Stored records
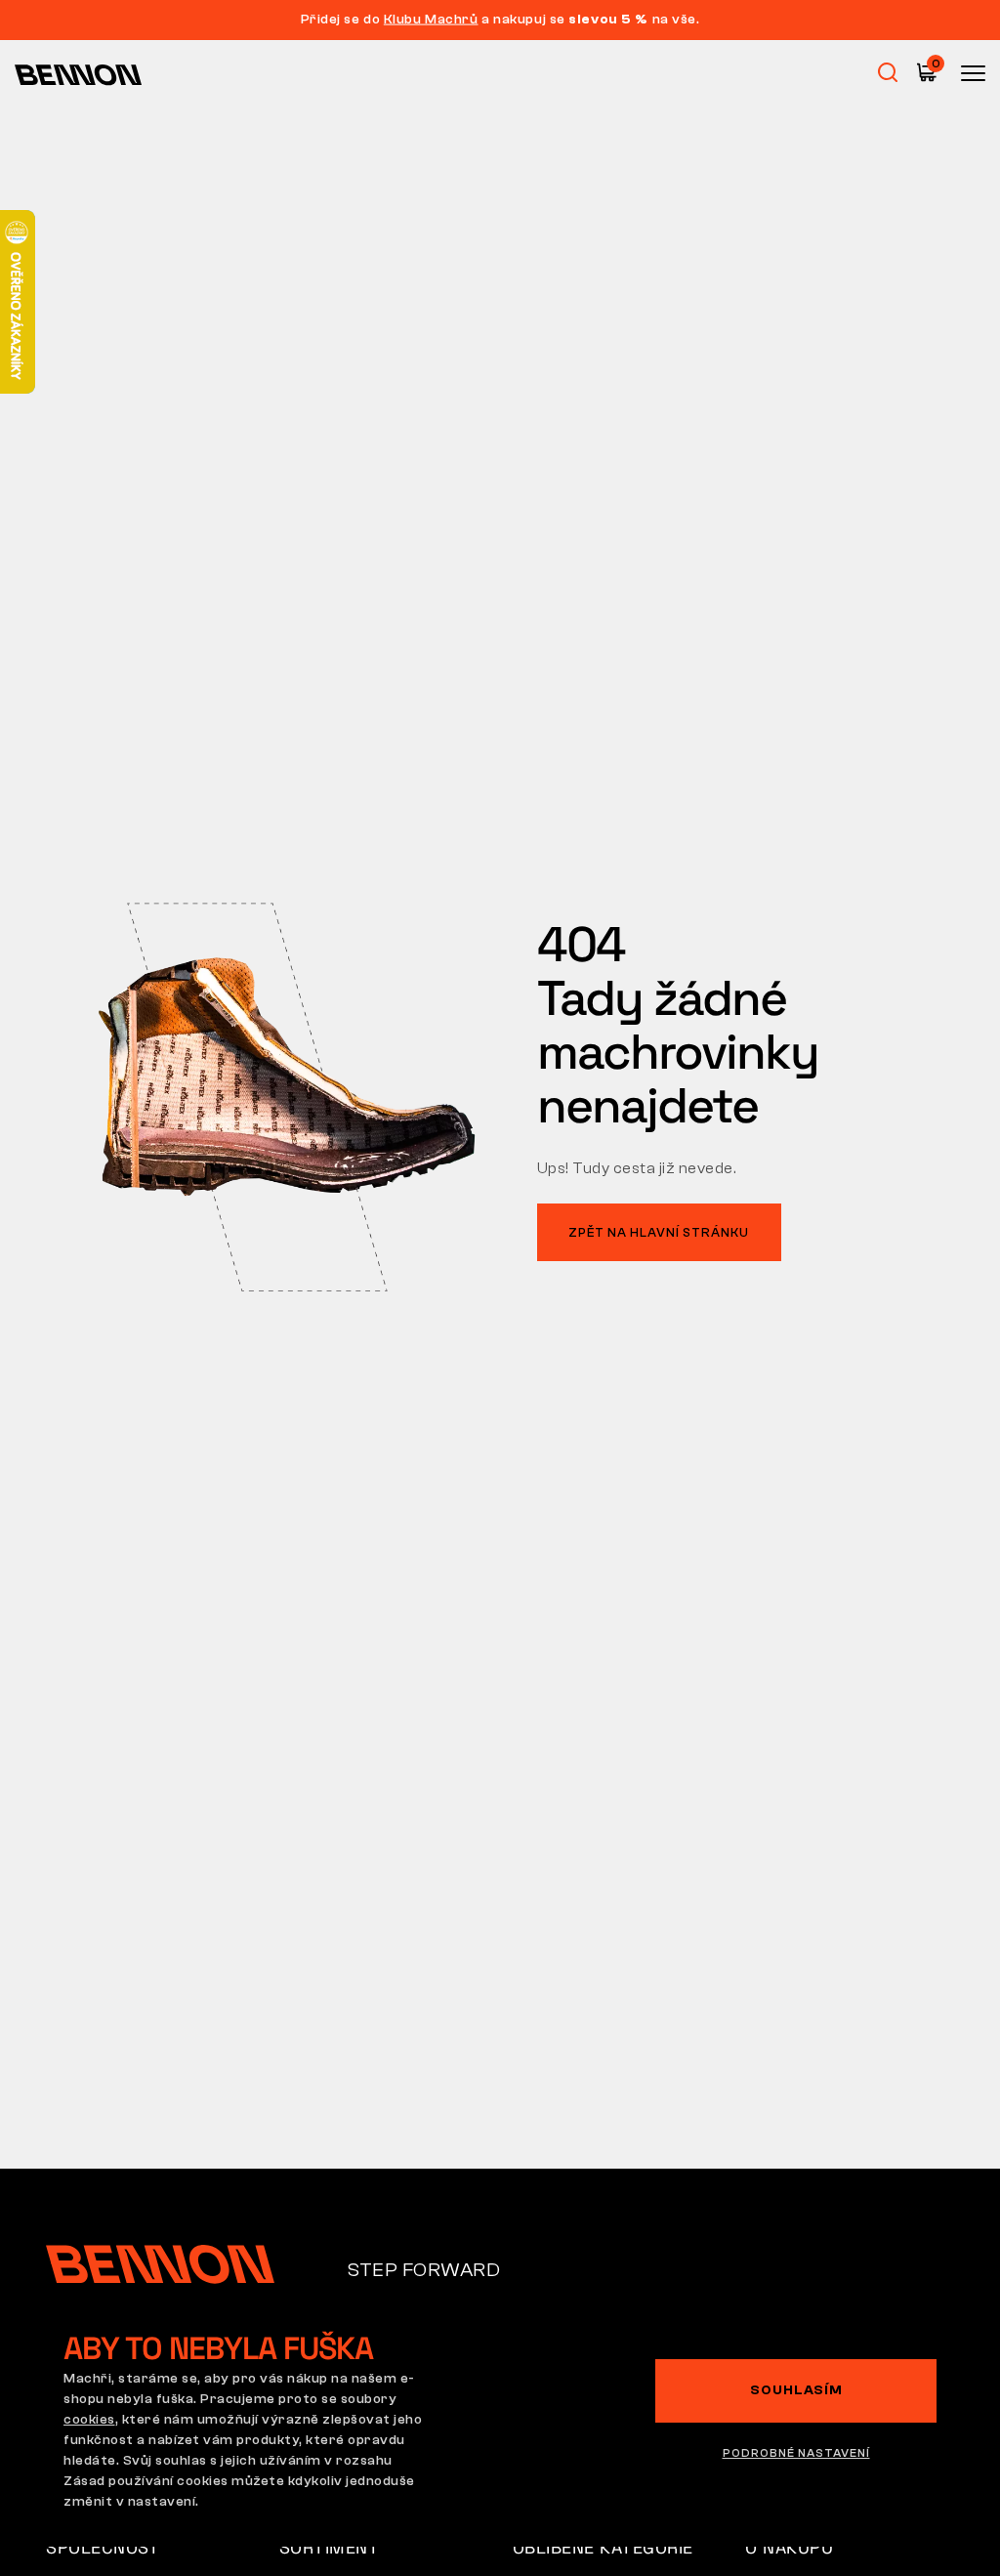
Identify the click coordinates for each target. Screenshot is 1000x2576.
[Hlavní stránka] (78, 74)
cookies (89, 2420)
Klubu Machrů (431, 19)
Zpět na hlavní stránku (658, 1232)
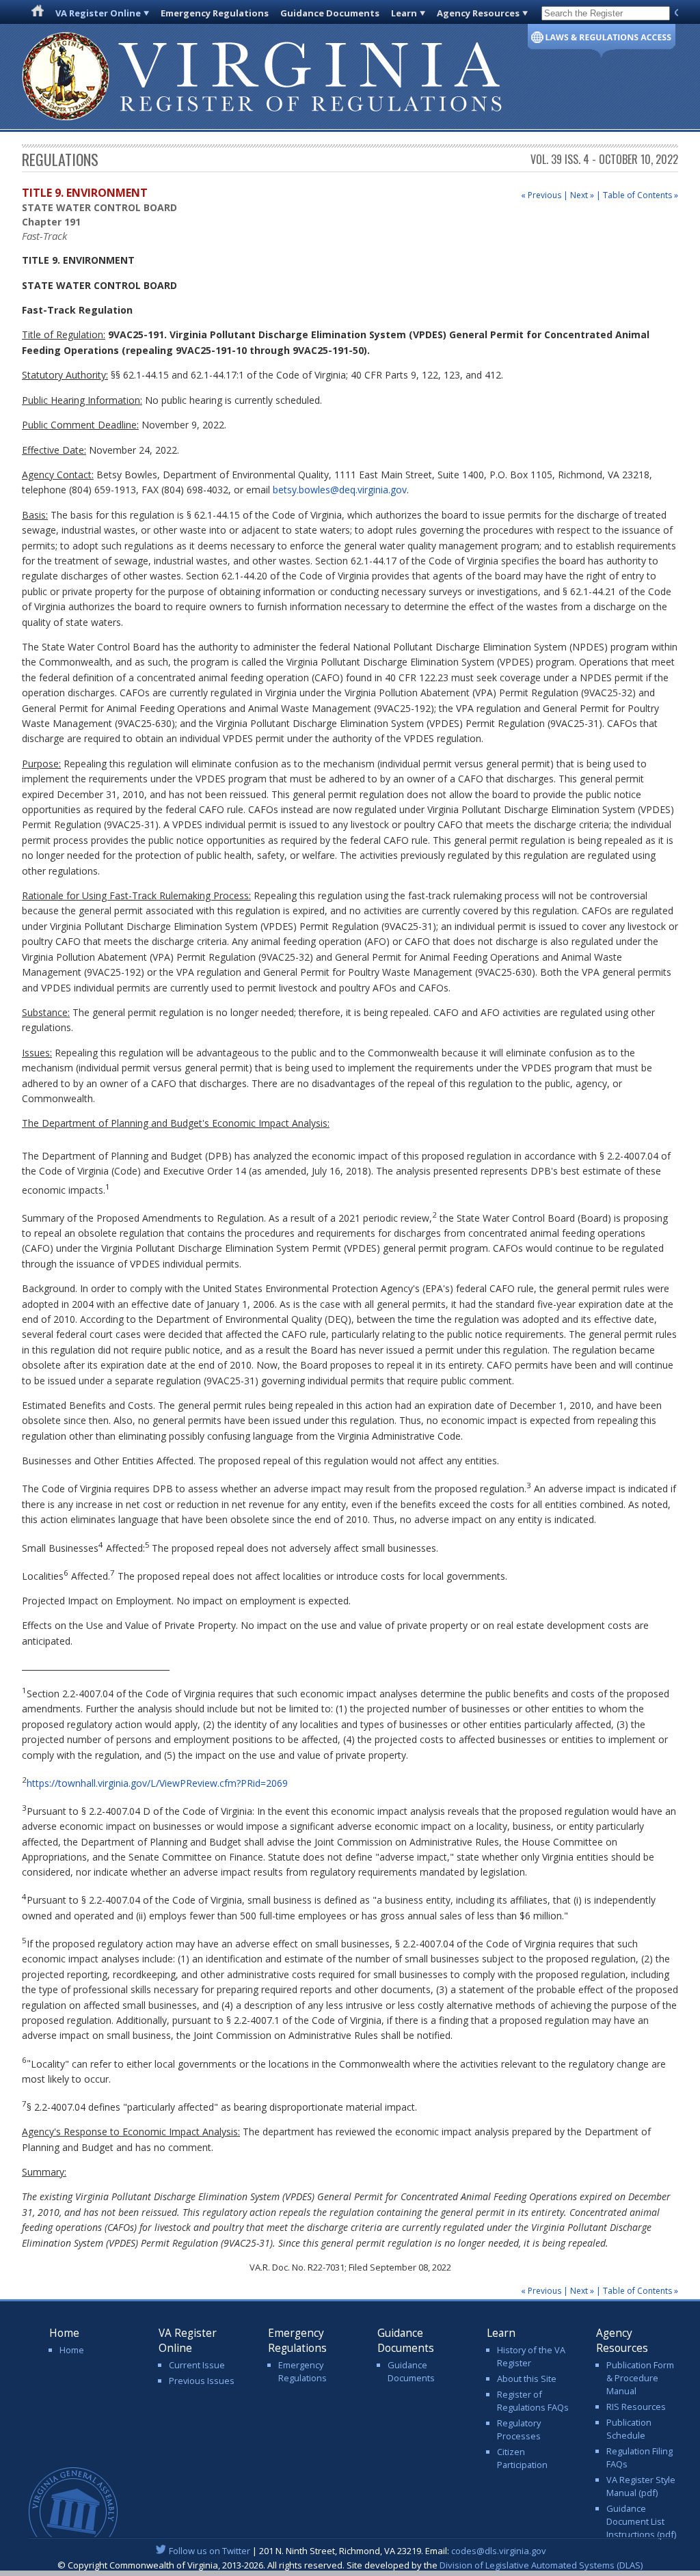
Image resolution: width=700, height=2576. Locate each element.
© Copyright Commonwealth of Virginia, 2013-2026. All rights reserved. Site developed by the (350, 2565)
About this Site (526, 2378)
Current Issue (197, 2365)
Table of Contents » (640, 195)
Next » (582, 195)
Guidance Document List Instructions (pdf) (641, 2521)
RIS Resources (636, 2406)
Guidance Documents (329, 13)
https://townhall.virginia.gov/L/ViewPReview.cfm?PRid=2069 (157, 1783)
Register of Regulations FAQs (533, 2400)
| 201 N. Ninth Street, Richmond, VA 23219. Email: (357, 2551)
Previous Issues (201, 2380)
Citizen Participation (522, 2458)
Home (71, 2350)
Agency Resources (478, 13)
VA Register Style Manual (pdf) (640, 2486)
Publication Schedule (628, 2428)
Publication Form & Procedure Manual (640, 2378)
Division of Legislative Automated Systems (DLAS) (541, 2565)
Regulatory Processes (519, 2429)
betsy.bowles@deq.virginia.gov (340, 489)
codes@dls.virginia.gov (498, 2551)
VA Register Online (98, 13)
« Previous (541, 195)
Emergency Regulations (215, 13)
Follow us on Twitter (209, 2551)
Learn (404, 13)
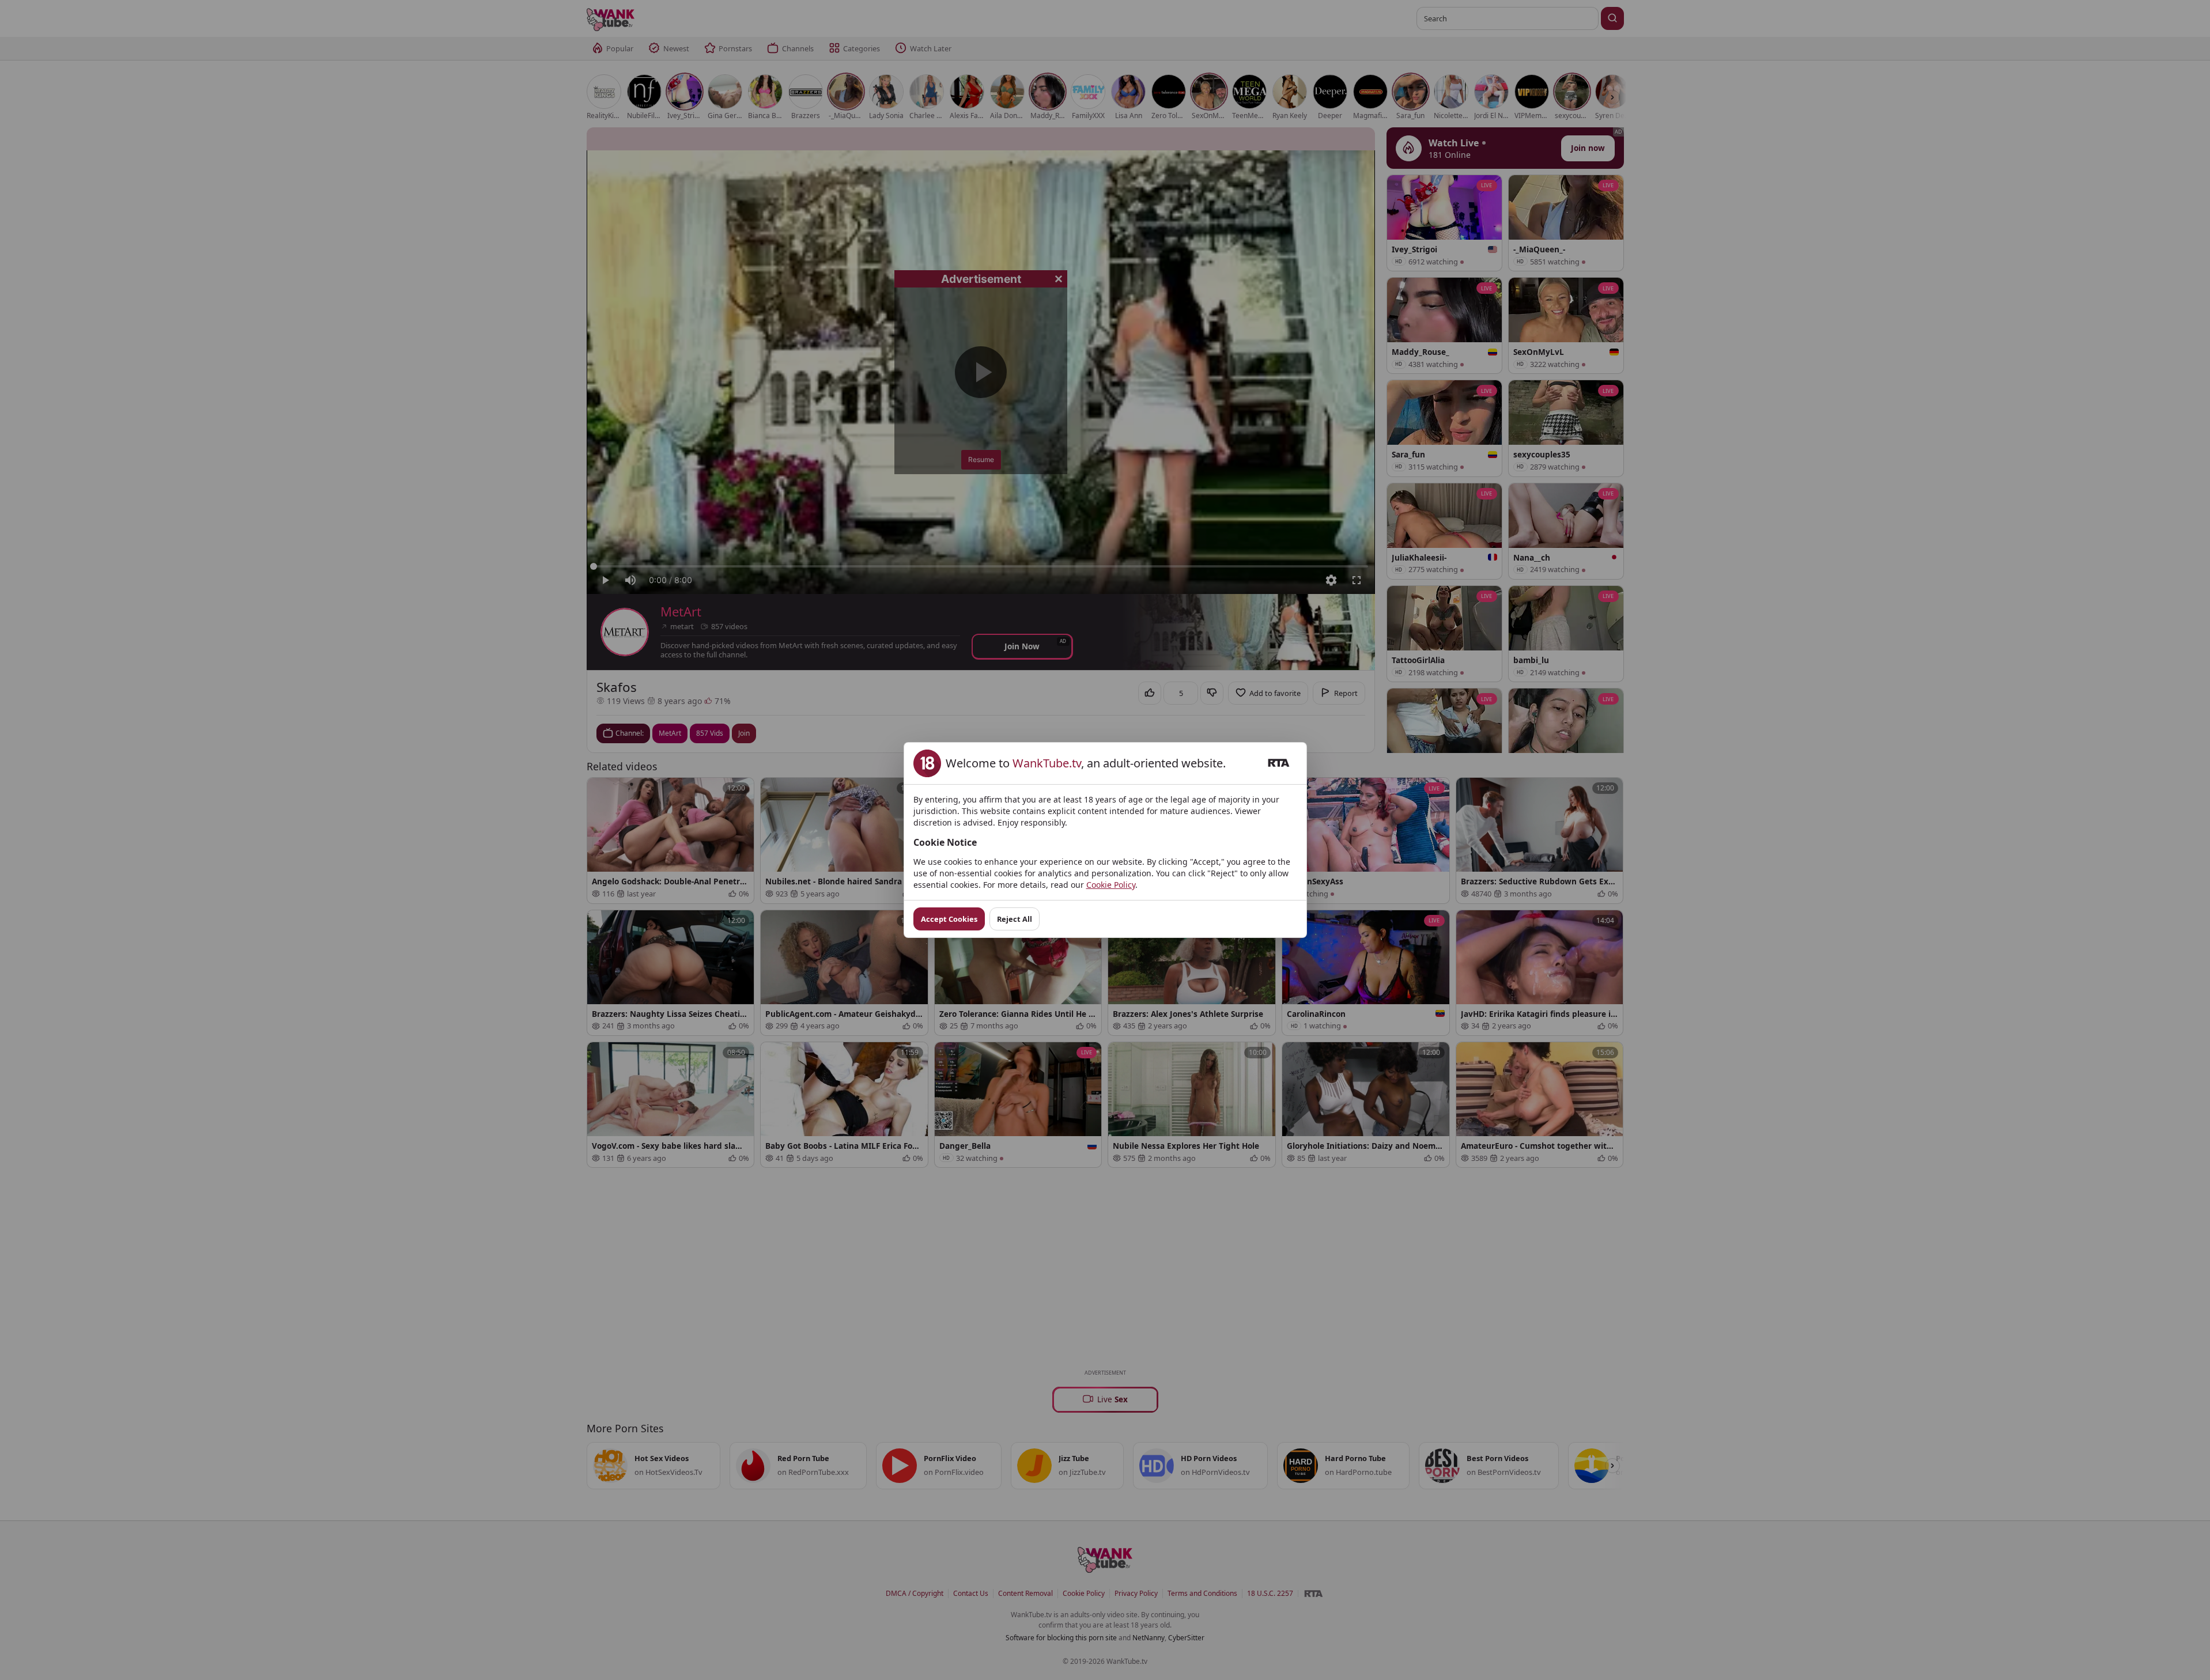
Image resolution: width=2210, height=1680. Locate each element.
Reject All (1014, 919)
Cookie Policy (1110, 884)
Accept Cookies (949, 919)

(Directions) Drop the pictures, then transcribe the lines from the one containing "Emergency Regulations (215, 13)" to the end of the data above, exactly and nothing more.

(Reply to the task)
Emergency Regulations (215, 13)
Follow us on Twitter (209, 2551)
Learn (404, 13)
Image resolution: width=2210, height=1680. Locate each element.
Reject All (1014, 919)
Cookie Policy (1110, 884)
Accept Cookies (949, 919)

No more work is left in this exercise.